The Spatial Dimensions of Talent


Peter Sturman, Fall 2024 Franklin D. Murphy Professor and Lecturer

Professor, Departments of History of Art and Architecture, East Asian Languages and Cultural Studies University of California, Santa Barbara

Sunday, November 16, 2024

2:00 pm

Nelson-Atkins Museum of Art 4525 Oak St. Kansas City, MO 64111

$12 Public | $10 for Nelson-Atkins Members

Purchase tickets from the Nelson-Atkins Museum of Art

Event Poster

Dr. Peter Sturman (Art History & Architecture, UC Santa Barbara) introduces the radical innovations of the Ming-dynasty playwright, poet, calligrapher, and painter Xu Wei (1521–1593) whose talents are best understood in relation to the conventions of artistic expression in China during his lifetime. One shared arena between Xu, his contemporaries, and later artists is the exploration of the three creative practices of poetry, calligraphy, and painting known as the sanjue, or “three perfections.” When applied as something more than the sum of its parts, the three perfections are not simply multidisciplinary but interdisciplinary as well.
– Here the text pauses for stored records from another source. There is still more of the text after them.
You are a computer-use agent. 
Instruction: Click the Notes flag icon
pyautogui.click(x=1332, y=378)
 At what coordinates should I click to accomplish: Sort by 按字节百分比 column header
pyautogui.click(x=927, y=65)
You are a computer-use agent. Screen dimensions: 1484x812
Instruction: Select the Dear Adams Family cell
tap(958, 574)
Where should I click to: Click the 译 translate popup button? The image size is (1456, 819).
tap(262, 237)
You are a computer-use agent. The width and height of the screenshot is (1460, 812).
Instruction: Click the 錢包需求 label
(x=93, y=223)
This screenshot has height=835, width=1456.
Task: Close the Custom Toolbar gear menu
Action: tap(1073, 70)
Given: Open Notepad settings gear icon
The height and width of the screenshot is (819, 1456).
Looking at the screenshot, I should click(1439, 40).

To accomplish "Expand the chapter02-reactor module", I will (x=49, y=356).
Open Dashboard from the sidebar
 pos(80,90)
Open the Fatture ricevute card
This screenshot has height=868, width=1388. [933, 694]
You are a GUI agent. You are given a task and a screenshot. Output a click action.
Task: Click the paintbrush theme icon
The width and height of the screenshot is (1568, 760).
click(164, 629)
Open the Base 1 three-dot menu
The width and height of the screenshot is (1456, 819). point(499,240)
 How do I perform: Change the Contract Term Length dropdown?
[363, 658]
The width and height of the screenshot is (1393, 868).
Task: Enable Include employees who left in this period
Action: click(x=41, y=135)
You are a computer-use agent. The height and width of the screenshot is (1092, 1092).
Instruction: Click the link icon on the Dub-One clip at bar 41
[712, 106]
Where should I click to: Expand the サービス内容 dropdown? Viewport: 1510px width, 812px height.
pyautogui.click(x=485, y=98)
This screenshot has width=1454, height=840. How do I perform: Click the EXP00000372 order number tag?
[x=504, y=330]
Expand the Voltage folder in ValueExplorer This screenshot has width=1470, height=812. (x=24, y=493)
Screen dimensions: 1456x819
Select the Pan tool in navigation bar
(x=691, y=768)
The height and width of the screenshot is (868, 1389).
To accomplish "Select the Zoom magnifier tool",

In this lecture, Dr. Sturman discusses the interplay of the sanjue as dynamic elements working toward a goal of unified expression of talent. Peter Sturman specializes in the study of Chinese painting and calligraphy with a particular focus on text-image relationships. He is the author of numerous publications including The Artful Recluse: Painting, Poetry, and Politics in 17th-Century China (The Santa Barbara Museum of Art, 2012), winner of the Alfred H. Barr Jr. Award for museum scholarship.